Others are investigating how to exploit cloud computing for astronomy. Applications that are best suited for commercial clouds are those that are processing- and memory-intensive, which take advantage of the relatively low cost of processing under current fee structures.2 Applications that are I/O-intensive, which in astronomy often involve processing large quantities of image data, are, however, uneconomical to run because of the high cost of data transfer and storage. They require high-throughput networks and parallel file systems to achieve best performance.

Under current fee structures, renting mass storage space on the Amazon cloud is more expensive than purchasing it. Neither option offers a solution to the fundamental business problem that storage costs scale with volume, while funding does not. Any use of commercial clouds should be made after a thorough cost-benefit study. It may be that commercial clouds are best suited for short-term tasks, such as regression testing of applications and handling excessive server load, or to one-time bulk-processing tasks, as well as supporting end-user processing.

Implementing and managing new technologies always have a business cost, of course. Shane Canon3 and others have provided a realistic assessment of the business impact of cloud computing. Studies such as these are needed for all emerging technologies.

Despite the high costs often associated with clouds, the virtualization technologies used in commercial clouds may prove valuable when used within a data center. Indeed, the CADC (Canadian Astronomy Data Center) is moving its entire operation to an academic cloud called CANFAR (Canadian Advanced Network for Astronomical Research), "an operational system for the delivery, processing, storage, analysis, and distribution of very large astronomical datasets. The goal of CANFAR is to support large Canadian astronomy projects."10 To our knowledge, this is the first astronomy archive that has migrated to cloud technologies.7 It can be considered a first model of the archive of the future, and consequently the community should monitor its performance.

The SKA has rejected the use of commercial cloud platforms. Instead, after a successful prototyping experiment, it proposes a design based on the open source Nereus V Cloud19 computing technology, selected because of its Java codebase and security features. The prototype testbed used 200 clients at the University of Western Australia, Curtin University, and iVEC, with two servers deployed through management at a NereusCloud domain. The clients include Mac Minis and Linux-based desktop machines. When complete, "theskynet," as it has been called, would provide open access to the SKA data sets for professionals and citizen scientists alike.11 The design offers a cheaper and much greener alternative to earlier designs based exclusively on a centrally based GPU cluster.

_Source excerpt_.
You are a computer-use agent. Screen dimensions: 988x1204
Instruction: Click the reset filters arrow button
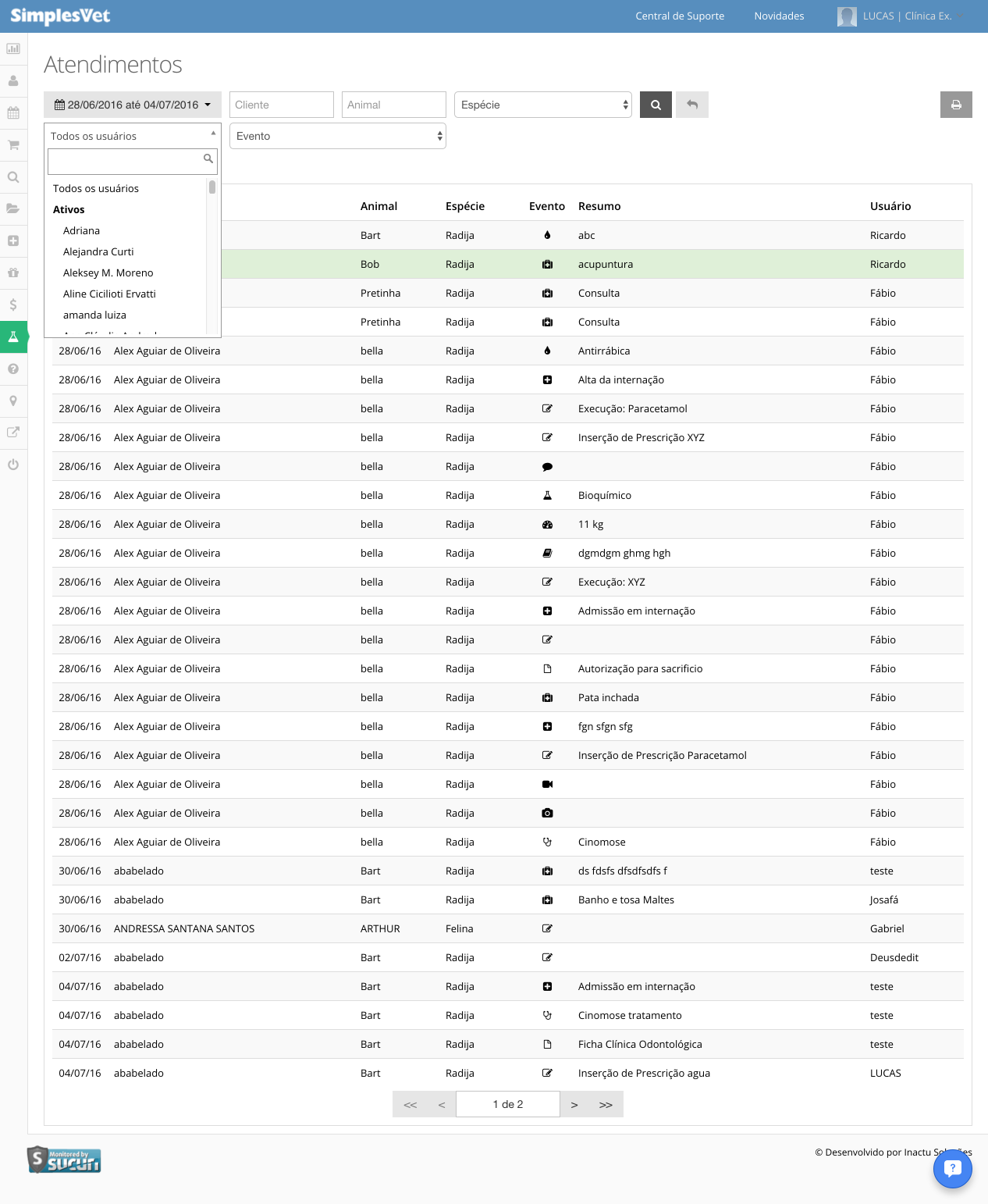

_Problem description_.
Rewrite the passage on cloud computing in astronomy between "Under current fee structures, renting" and "supporting end-user processing.", inclusive, putting "public clouds" in place of each "commercial clouds".

_Solution_.
Under current fee structures, renting mass storage space on the Amazon cloud is more expensive than purchasing it. Neither option offers a solution to the fundamental business problem that storage costs scale with volume, while funding does not. Any use of public clouds should be made after a thorough cost-benefit study. It may be that public clouds are best suited for short-term tasks, such as regression testing of applications and handling excessive server load, or to one-time bulk-processing tasks, as well as supporting end-user processing.